New York bans use of facial recognition in schools statewide
The New York legislature today passed a moratorium banning the use of facial recognition and other forms of biometric identification in schools until 2022. The bill, which has yet to be signed by Governor Andrew Cuomo, comes in response to the planned launch of facial recognition by the Lockport City School District and appears to be the first in the nation to explicitly regulate the use of the technology in schools.
In January, Lockport Schools became one of the only U.S. school districts to adopt facial recognition in all of its K-12 buildings, which serve about 5,000 students. Proponents argued the $1.4 million system could keep students safe by enforcing watchlists and sending alerts when it detected someone dangerous (or otherwise unwanted). But critics said it could be used to surveil students and build a database of sensitive information about people’s faces, which the school district then might struggle to keep secure.

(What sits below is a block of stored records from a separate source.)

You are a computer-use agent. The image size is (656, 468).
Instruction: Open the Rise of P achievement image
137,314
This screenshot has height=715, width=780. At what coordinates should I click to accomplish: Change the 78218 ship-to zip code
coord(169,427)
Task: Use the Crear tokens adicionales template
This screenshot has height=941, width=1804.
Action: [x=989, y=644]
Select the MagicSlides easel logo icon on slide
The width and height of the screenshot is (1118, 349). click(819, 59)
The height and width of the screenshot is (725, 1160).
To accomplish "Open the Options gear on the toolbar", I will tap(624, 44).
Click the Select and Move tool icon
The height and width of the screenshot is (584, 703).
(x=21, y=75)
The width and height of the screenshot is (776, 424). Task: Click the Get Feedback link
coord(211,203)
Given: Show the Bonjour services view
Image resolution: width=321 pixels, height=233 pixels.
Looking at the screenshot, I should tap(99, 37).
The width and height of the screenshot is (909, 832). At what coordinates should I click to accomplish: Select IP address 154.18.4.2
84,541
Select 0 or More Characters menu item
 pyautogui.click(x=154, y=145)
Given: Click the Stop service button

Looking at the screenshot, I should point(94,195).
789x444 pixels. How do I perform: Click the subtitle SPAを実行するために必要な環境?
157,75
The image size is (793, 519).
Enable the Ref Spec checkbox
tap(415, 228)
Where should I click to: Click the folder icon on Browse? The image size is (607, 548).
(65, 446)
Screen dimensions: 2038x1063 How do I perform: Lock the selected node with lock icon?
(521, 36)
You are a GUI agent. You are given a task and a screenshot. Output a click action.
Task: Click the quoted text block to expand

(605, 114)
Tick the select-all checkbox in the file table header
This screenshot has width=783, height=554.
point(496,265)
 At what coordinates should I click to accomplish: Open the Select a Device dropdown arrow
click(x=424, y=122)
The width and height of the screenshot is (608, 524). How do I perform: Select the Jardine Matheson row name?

“Once we allow [facial recognition tech in schools], it’s going to open a floodgate for millions and millions of dollars of state dollars being spent on technology that is really questionable in terms of its reliability, in terms of its accuracy, and in terms of its value, versus the risks that come with using this technology, in terms of privacy, in terms of false positives, and so many other things,” New York Assemblymember Monica Wallace, who proposed the bill passed today, said earlier this year.
The New York Civil Liberties Union, which filed a lawsuit against Lockport Schools a month ago on behalf of parents opposing the system, issued a statement on Wednesday praising the moratorium. “This is especially important as schools across the state begin to acknowledge the experiences of Black and Brown students being policed in schools and funneled into the school-to-prison pipeline,” said deputy director of the education policy center Stefanie Coyle. “Facial recognition is notoriously inaccurate especially when it comes to identifying women and people of color. For children, whose appearances change rapidly as they grow, biometric technologies’ accuracy is even more questionable. False positives, where the wrong student is identified, can result in traumatic interactions with law enforcement, loss of class time, disciplinary action, and potentially a criminal record.”
Beyond Lockport Schools, a number of efforts to use facial recognition systems within schools have met with resistance from parents, students, alumni, community members, and lawmakers alike. At the college level, a media firestorm erupted after it was revealed that a University of Colorado professor secretly photographed thousands of students, employees, and visitors on public sidewalks for a military anti-terrorism project. University of California San Diego researchers admitted to studying footage of students’ facial expressions to predict engagement levels. And last year, the University of California Los Angeles openly proposed using facial recognition software for security surveillance as part of a larger policy about campus security.
Fight for the Future, the Boston-based nonprofit promoting causes related to copyright legislation, online privacy, and internet censorship, in January announced that it would team up with advocacy group Students for Sensible Drug Policy in an effort to ban facial recognition on university campuses in the U.S. To kickstart the grassroots movement, the organizations launched a website and an organizing toolkit for student groups.
Many experts consider facial recognition to be problematic on its face. The Association for Computing Machinery (ACM) and American Civil Liberties Union (ACLU) continue to call for moratoriums on all forms of the technology. San Francisco, Oakland, Boston, and five other Massachusetts communities have banned police use of facial recognition technology. And after the first wave of recent Black Lives Matter protests in the U.S., companies including Amazon, IBM, and Microsoft halted or ended the sale of facial recognition products. Benchmarks of major vendors’ systems by the Gender Shades project and the National Institute of Standards and Technology (NIST) have found that facial recognition technology exhibits racial and gender bias and performs poorly on people who don’t conform to a single gender identity. And facial recognition programs can be wildly inaccurate, misclassifying people upwards of 96% of the time.